Multiple comparison procedures
When we’re trying to find significant changes in expression, we’re basically testing $H_{0k}$ : gene $k$ is differentially expressed, for each gene. We’ve seen two possible hypothesis tests based on ANOVA parameters, but there are many others that can be formulated. Most will produce a p-value for each gene, which represents the probability of observing a result this large or larger under the null hypothesis.
We need to decide how small a p-value needs to be before we consider it to be significant. When testing single hypotheses, we often fix a type I error rate of $\alpha = 0.05$ or $\alpha = 0.01$ . (Type I error = reject null hypothesis when it is true = false positive).
Setting a type I error rate of 0.05 means we are willing to make a type I error rate in 5% of our test. If we’re testing 20,000 genes for differential expression, we would expect 1,000 type 1 errors! To get around this problem we use multiple comparison procedures.
Family wise error rate control
Many multiple testing procedures try to control the FWER, where the FWER is defined as the probability that there is a single type I error in the entire set (family) of hypotheses tested.
Bonferroni correction
The most simple MCP is the Bonferroni procedure, where we use $\alpha^{*} = \alpha / n$ . This guarantees control regardless of the true number of null hypotheses, known as strong control. The Bonferroni correction is simple, but very conservation, and has low power.
Fisher’s least significant difference test
Fisher also proposed the LSD which involves performing an overall F-test (to test the global null hypothesis) and only proceeding with individual significant tests if the global null is rejected. This controls the FWER only when all null hypotheses are true, called weak control.
Multi-stage procedures: Holm’s sequential rejection procedure
Multistage procedures (as demonstrated by Fisher’s LSD) can give very tight strong control of FWER.
Holm’s sequential rejection provides strong control, but has more power than the Bonferroni procedure:
Put p-values in ascending order. Let $\alpha^{*}_i = \alpha / i$ . Step up procedure: Start from the smallest p-value and ascend while $p(i) \lt \alpha^{*}_i$ Step down procedure: Start from the largest p-value and descend until $p(i) \lt \alpha^{*}_i$ .
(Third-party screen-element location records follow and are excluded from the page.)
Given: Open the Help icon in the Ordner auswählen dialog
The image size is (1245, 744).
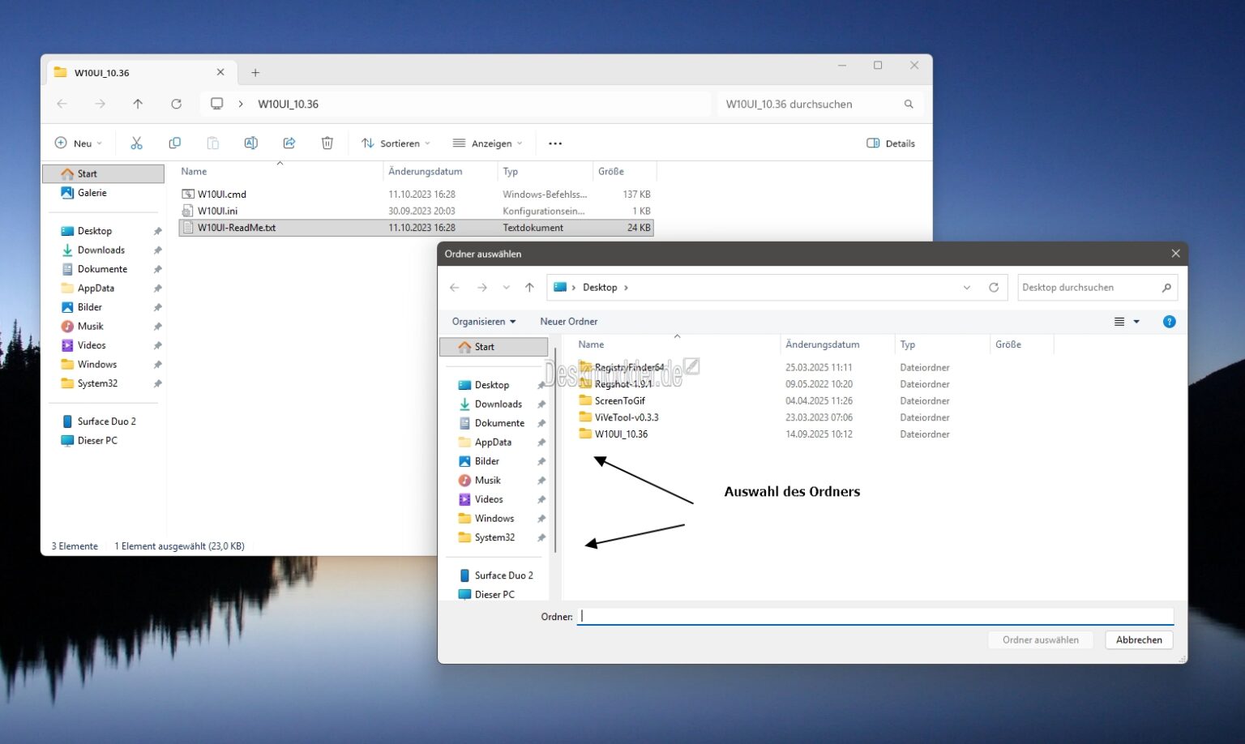Looking at the screenshot, I should 1169,321.
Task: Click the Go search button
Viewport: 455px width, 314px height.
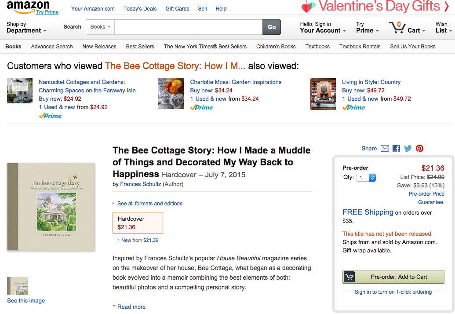Action: tap(272, 27)
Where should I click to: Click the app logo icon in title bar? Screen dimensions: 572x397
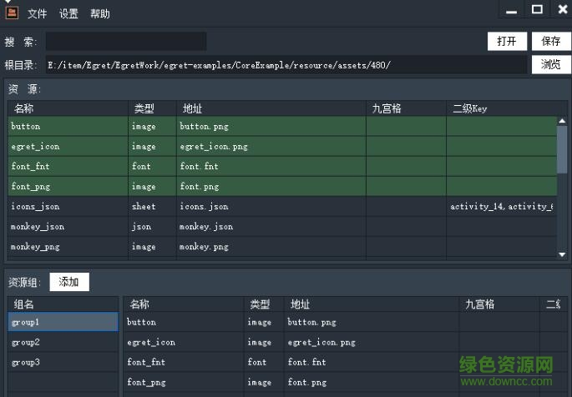click(10, 11)
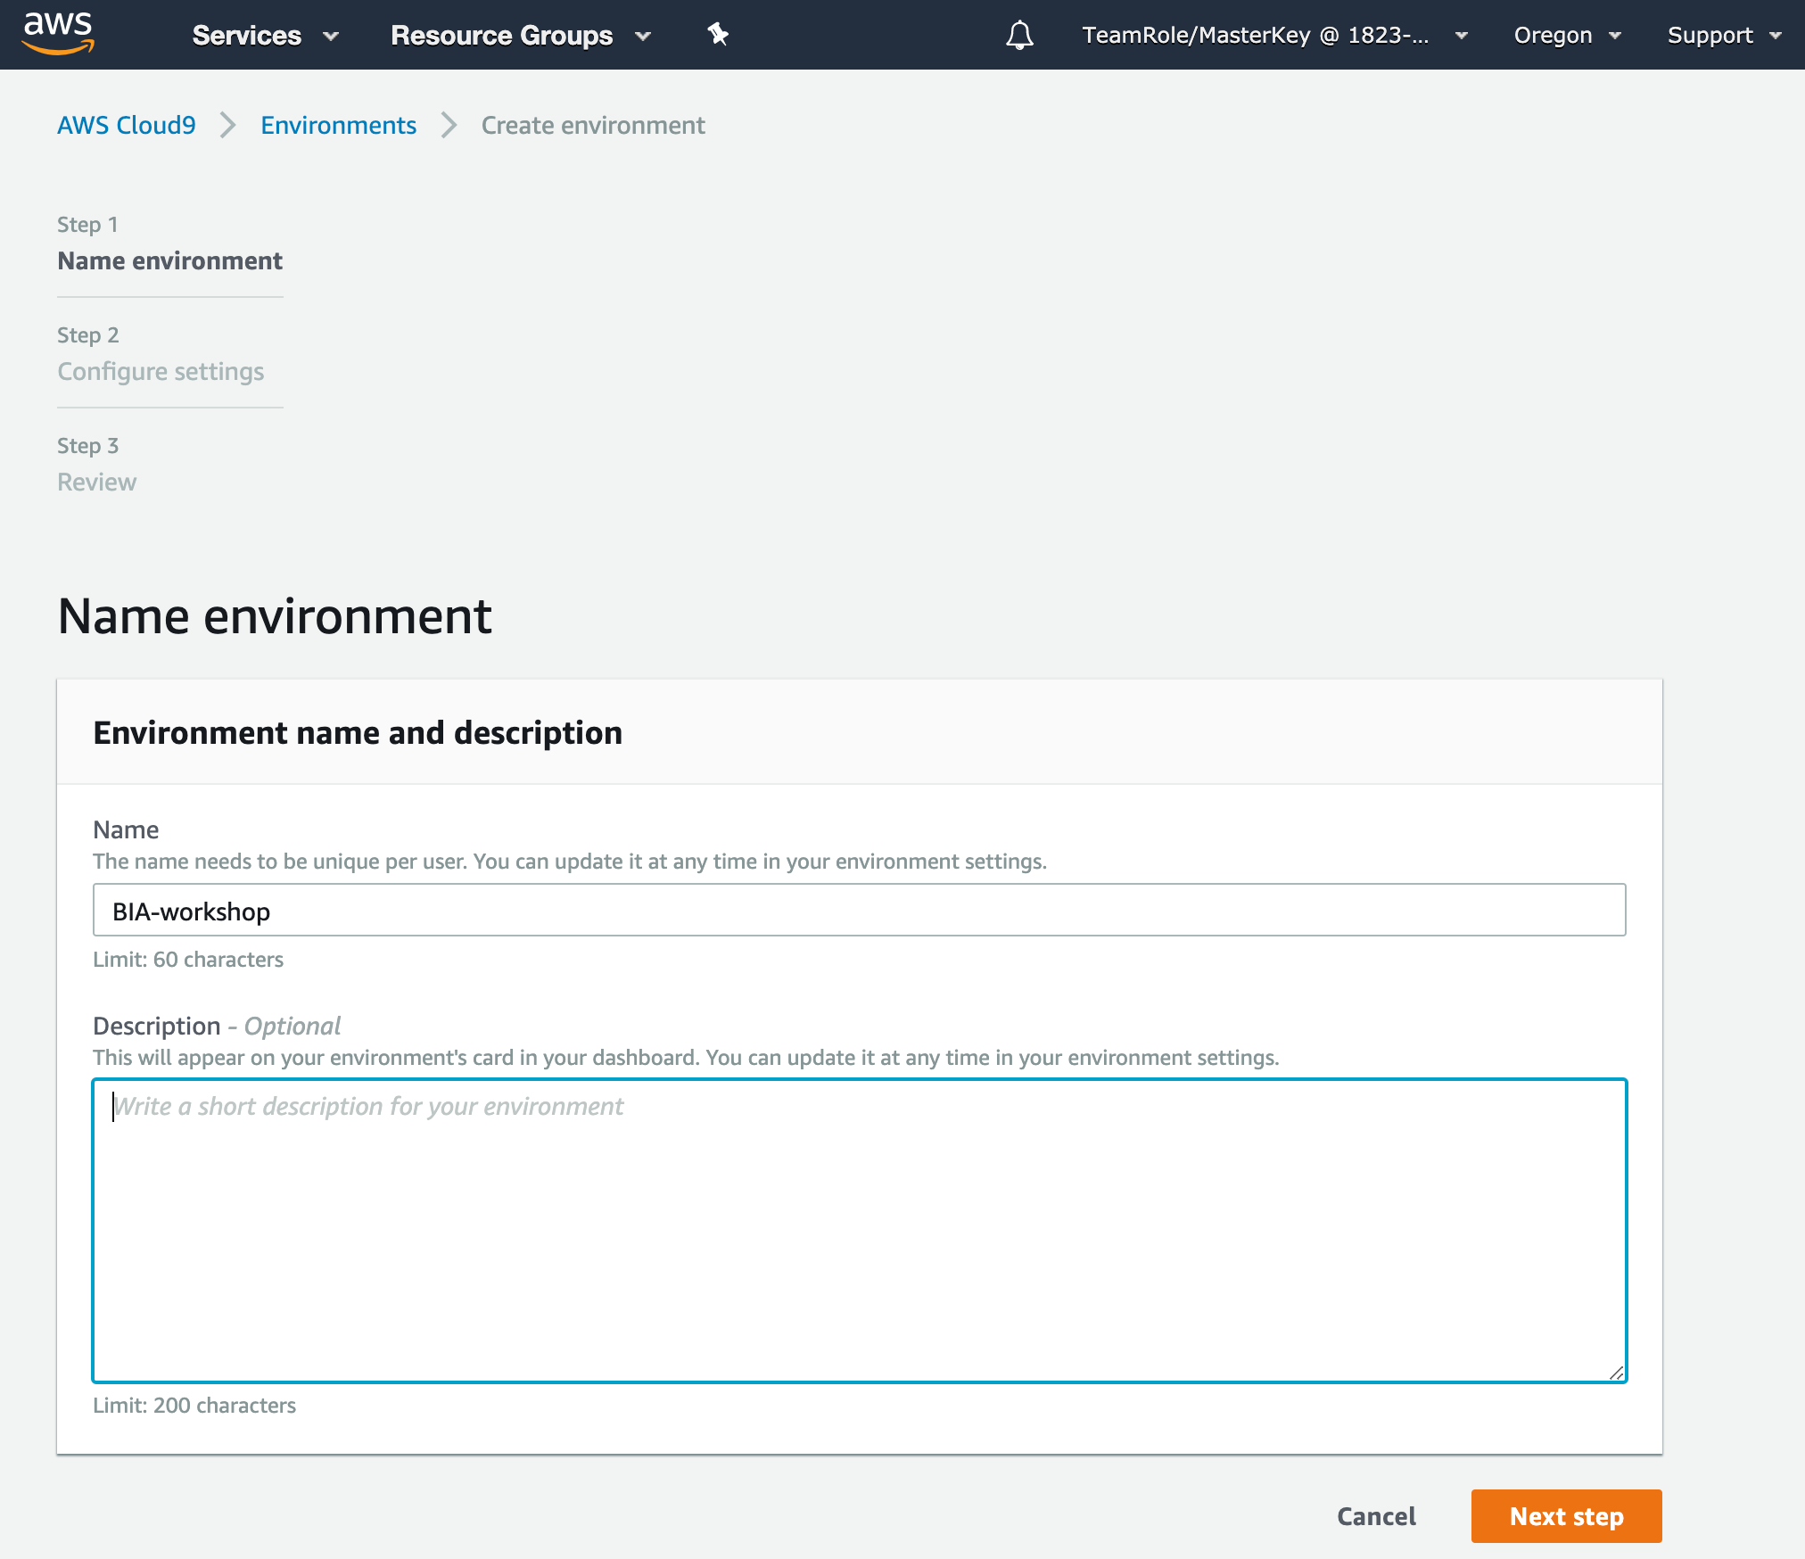Screen dimensions: 1805x1559
Task: Select Step 1 Name environment
Action: 169,260
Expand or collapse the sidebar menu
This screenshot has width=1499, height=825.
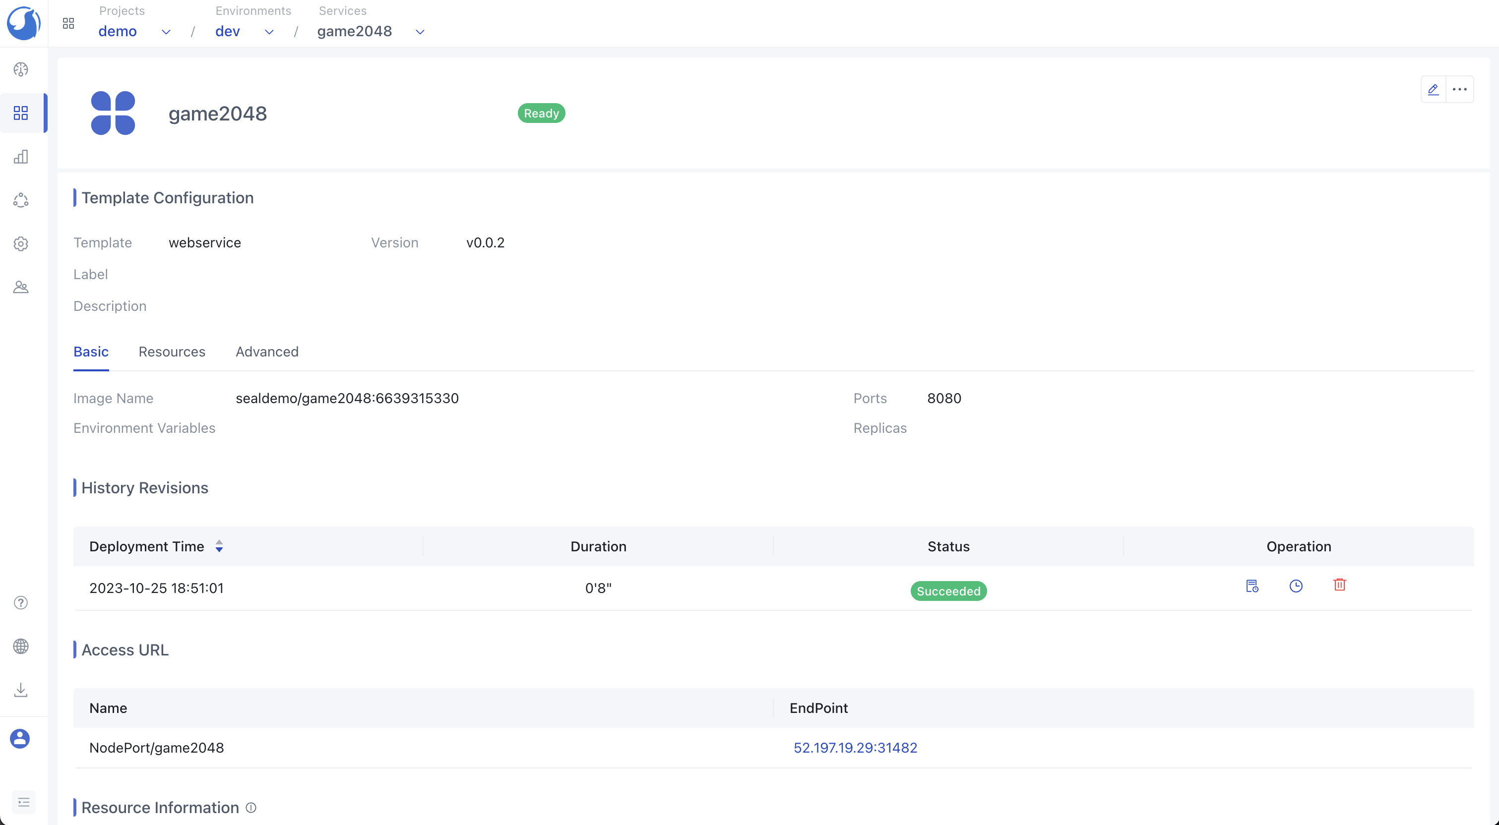23,802
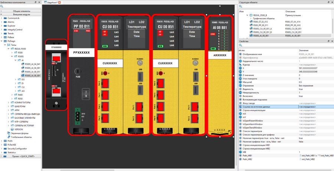Expand the Общие элементы section
334x171 pixels.
20,11
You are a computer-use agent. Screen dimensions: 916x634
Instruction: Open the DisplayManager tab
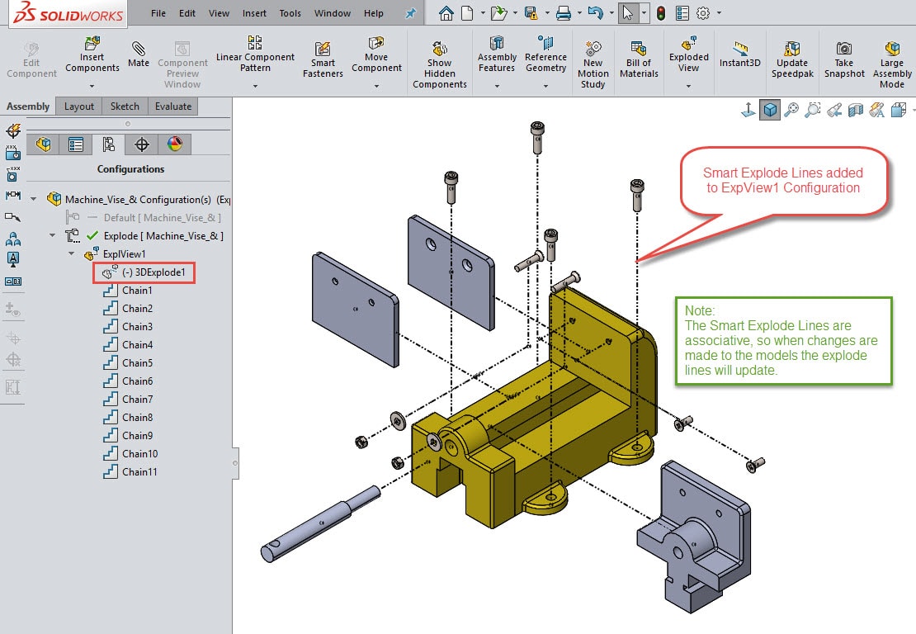coord(175,144)
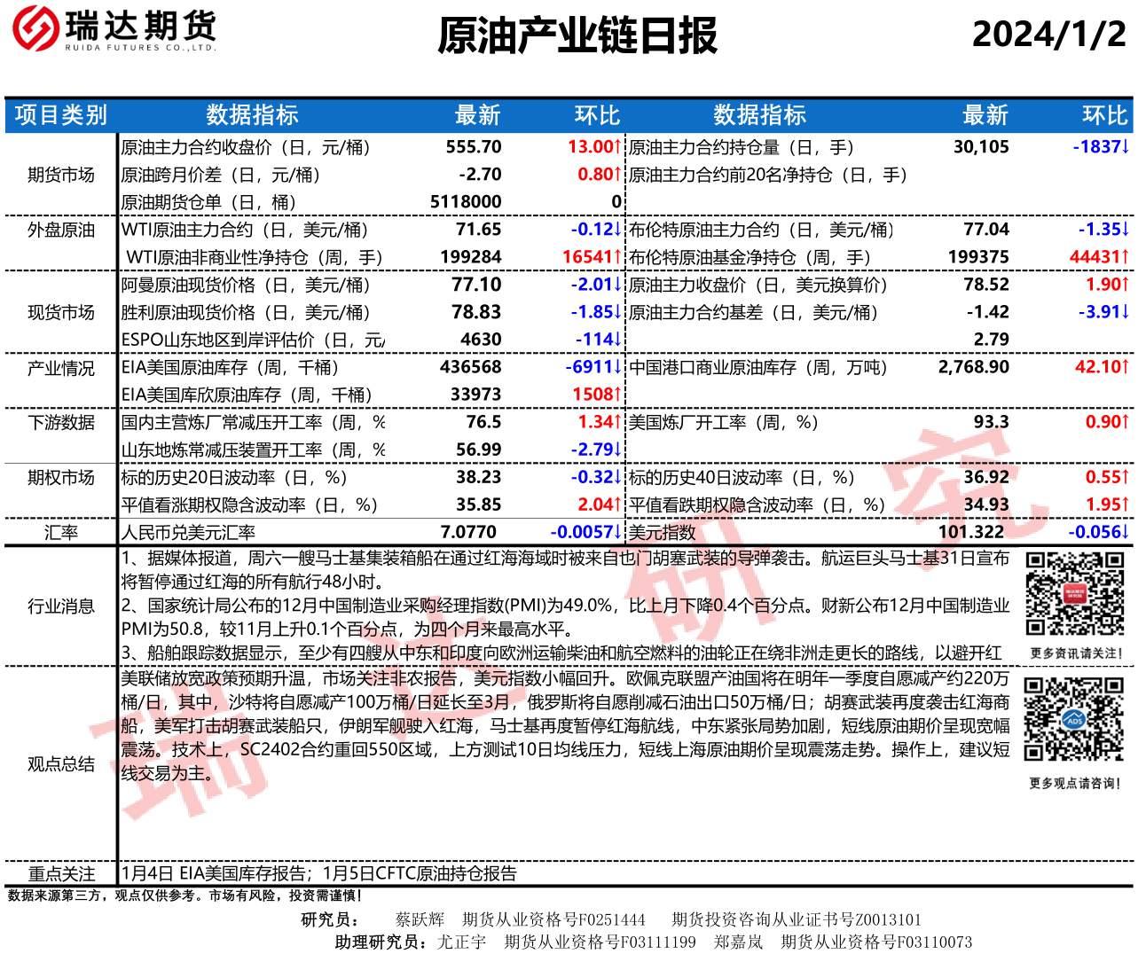Screen dimensions: 1138x954
Task: Click researcher name 蔡跃辉
Action: pyautogui.click(x=420, y=919)
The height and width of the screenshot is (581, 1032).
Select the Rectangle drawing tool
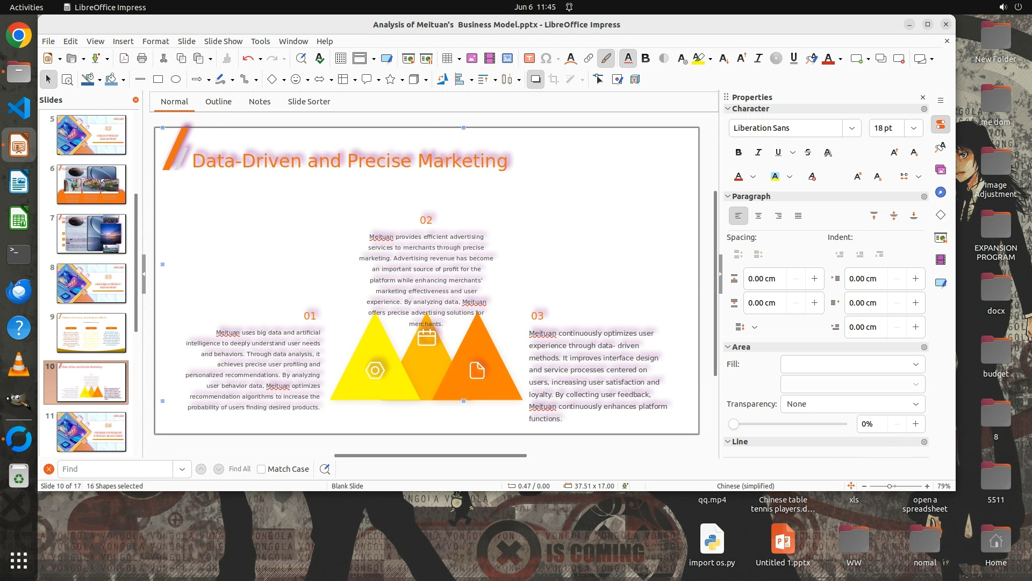tap(157, 80)
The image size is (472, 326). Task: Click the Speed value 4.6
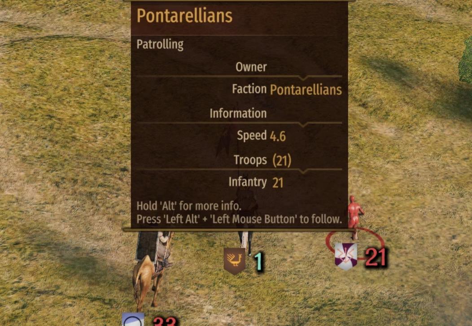coord(278,136)
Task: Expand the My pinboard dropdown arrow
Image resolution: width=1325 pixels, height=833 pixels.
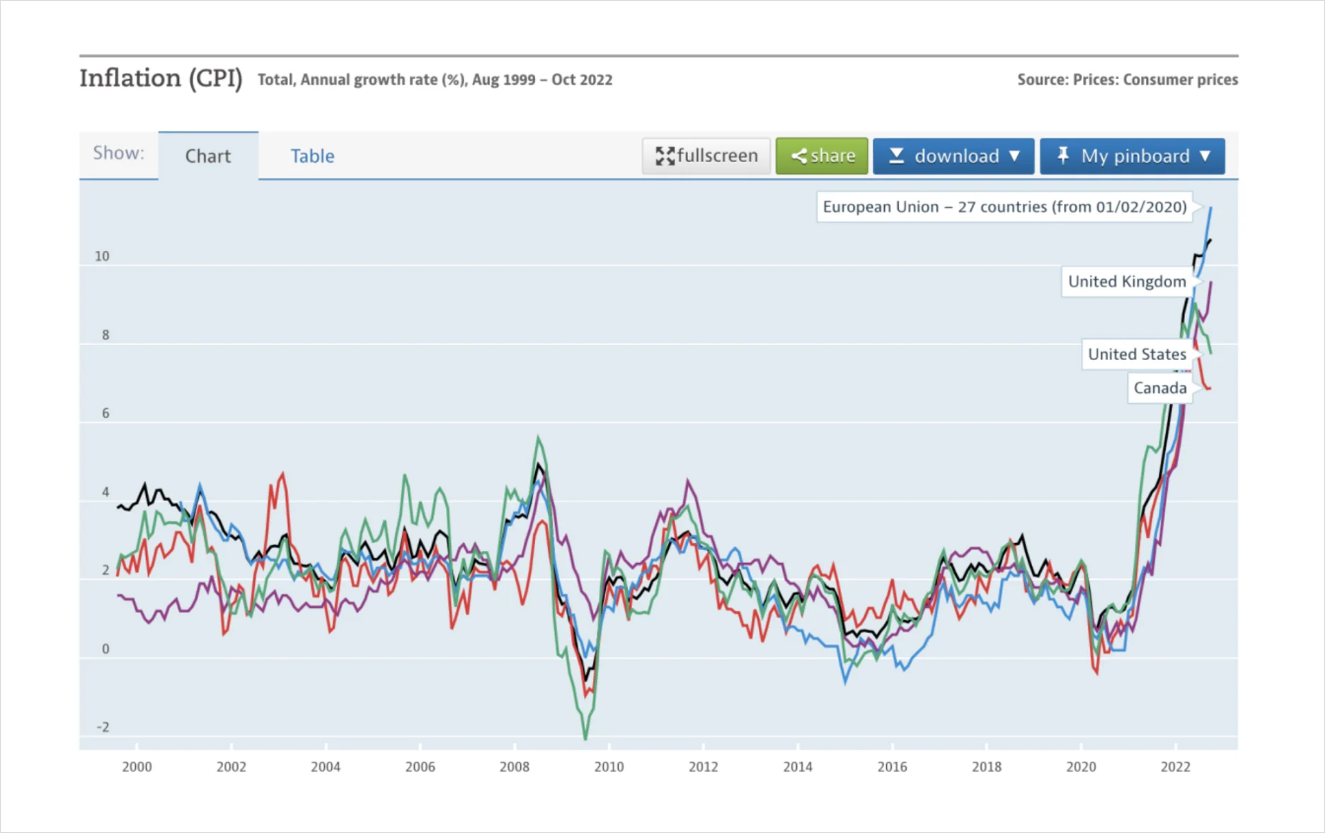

FWER gives a high level of certainty, but is very conservative, and at very small p-values our assumptions (eg. normality) may not hold well.
False discovery rate
FDR introduced in 1995 by Benjamini and Hochberg. Provides less conservative approach than FWER methods: greater power, but at the cost of increased type I errors.
Some notation:
- $m_0$ true null hypothesis, of which $U$ are declared non-significant (true negatives) and $V$ significant (false positives)
- $m-m_0$ non-true null hypotheses, of which $T$ are declared non-significant (false negatives) and $S$ significant (true positives)
- total of $R$ tests declared significant (positives)
FWER tries to make sure $P(V \gt 0) \le \alpha$ . FDR is concerned with controlling $V / R$ , the proportion of incorrect rejected null hypotheses.
Formally B&H defined FDR as $E( \frac{V}{R} | R \gt 0 ) P(R \gt 0) $ . Other have defined FDR as $\frac{V}{R}$ and $E( \frac{V}{R} | R \gt 0 )$ (positive FDR).Procedure
Put p-values in ascending order. Let $\alpha^{*}_i = i\alpha / m$ . Step up procedure: Start from the smallest p-value and ascend while $p(i) \lt \alpha^{*}_i$ Step down procedure: Start from the largest p-value and descend until $p(i) \lt \alpha^{*}_i$ .
Operating characteristics
Guarantees $FDR \lt \alpha$ regardless of how many null hypotheses are true. In fact, has been proved that $FDR = \alpha \pi_0$ , where $\pi_0$ is the proportion of true null hypotheses, so when $\pi_0$ is small, FDR provides considerably more control. Adaptive FDR attempts to estimate $\pi_0$ and use this to compensate, but in practise is hard to get good estimates of $\pi_0$ .
FDR defined as expectation which means there must be underlying distribution. What is this distribution? How variable is it? How does changing $\pi_0$ affect the distribution?
Other MCP alternatives
Fixed rejection regions, assigns arbitrary rejection region then calculates error rates. Same as regular frequentest approaches.
Bayesian approaches use posterior probabilities. Works really well when model correct.
Summary
Choose procedure based on the level of control you’re interested in. (You can’t do both!)
All MCPs above assume that tests are independent, which is probably not true in practise. Various adjustments can overcome this.